Complete the following
A. In the dog-hiking comments, reproduce the stretch from "Great article! I" through "respond to them!" word for word.
B. According to the dog-hiking comments, how long did the nightly tick check on Pneuma usually take?

Source text

========================================

This is one of those areas that significantly changes the nature of a thru-hike. It is one thing to practice LNT for yourself, but when you decide to take your dog, you are also bound to help them leave no trace! This can take up a lot of time and might change your hiking pace. Thanks for such a stellar question, Lyndsay! We hope this helps. :)
Great article! I was wondering though about poop 💩 do you pack out your dogs poop? Or bury it? I try to adhere to leave no trace rules but haven’t thought too much about how that would apply to dogs. Thanks!
Morgan & Logan Greenhaw
Thank you for the kind words, everyone! We really appreciate your comments. Feel free to post any questions and we will do our best to respond to them!
Morgan & Logan Greenhaw
Nina- Thanks so much for your question! Ticks are definitely tricky, especially on our fluffy pups. We conducted regular tick checks every single night on each other and an extra-long check on Pneuma. She quickly learned to stay still while we slowly scanned her entire body with a headlamp each night. We found it helpful to illuminate her skin using a headlamp so that the ticks would stand out easier. We normally spent about 45 minutes to an hour each night looking for them on her body (especially during our time through the mid-Atlantic states). We would use tweezers to get them off and then put them in an air-tight container/bottle. You really just need to prioritize your pup and make sure you are checking them every single day. Our last word of advice is to find a solid tick medication that works for your dog. If you are keeping them up-to-date on their meds, then the ticks should just pop right off! Hope that helps!
Bring back your dog backpacks, I’ve been buying them on ebay to stockpile. I’ve tried all the competitors packs and they don’t make them like you did!

========================================

Record set
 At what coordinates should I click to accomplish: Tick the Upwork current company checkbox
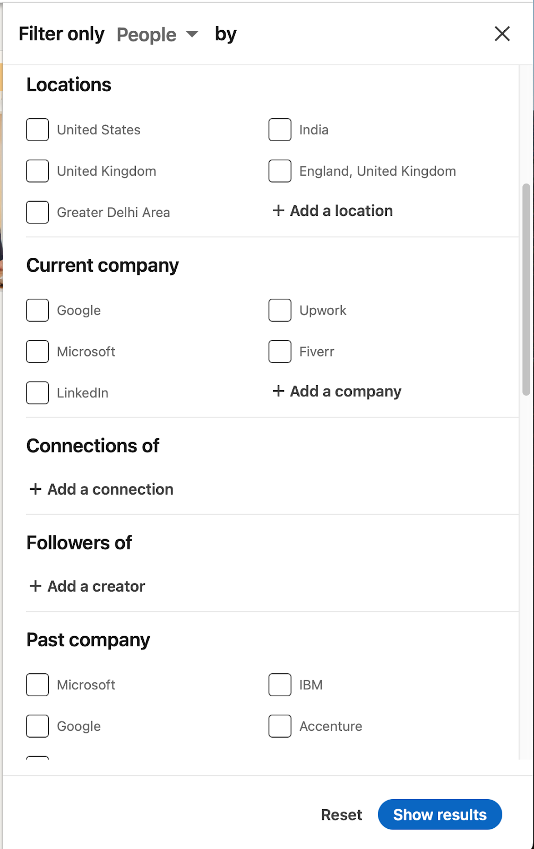pos(280,310)
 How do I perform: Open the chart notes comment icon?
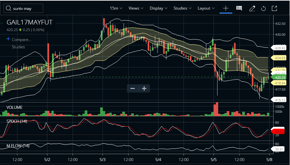[x=239, y=8]
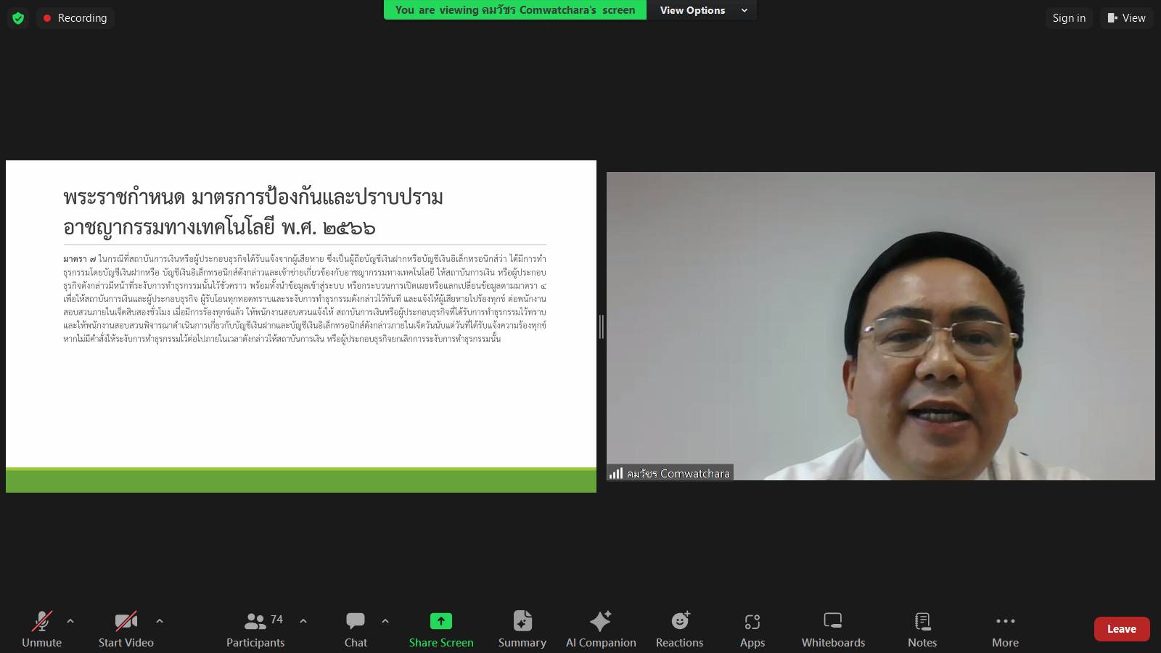This screenshot has height=653, width=1161.
Task: Open the Chat panel
Action: (356, 630)
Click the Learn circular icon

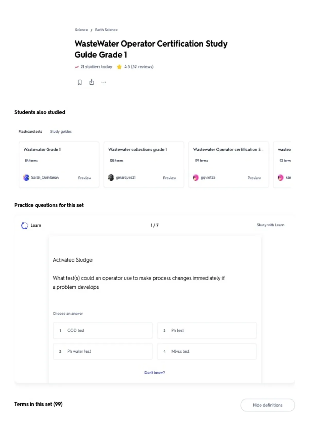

========================================

Problem solutions
A.
Great article! I was wondering though about poop 💩 do you pack out your dogs poop? Or bury it? I try to adhere to leave no trace rules but haven’t thought too much about how that would apply to dogs. Thanks!
Morgan & Logan Greenhaw
Thank you for the kind words, everyone! We really appreciate your comments. Feel free to post any questions and we will do our best to respond to them!

B. About 45 minutes to an hour each night.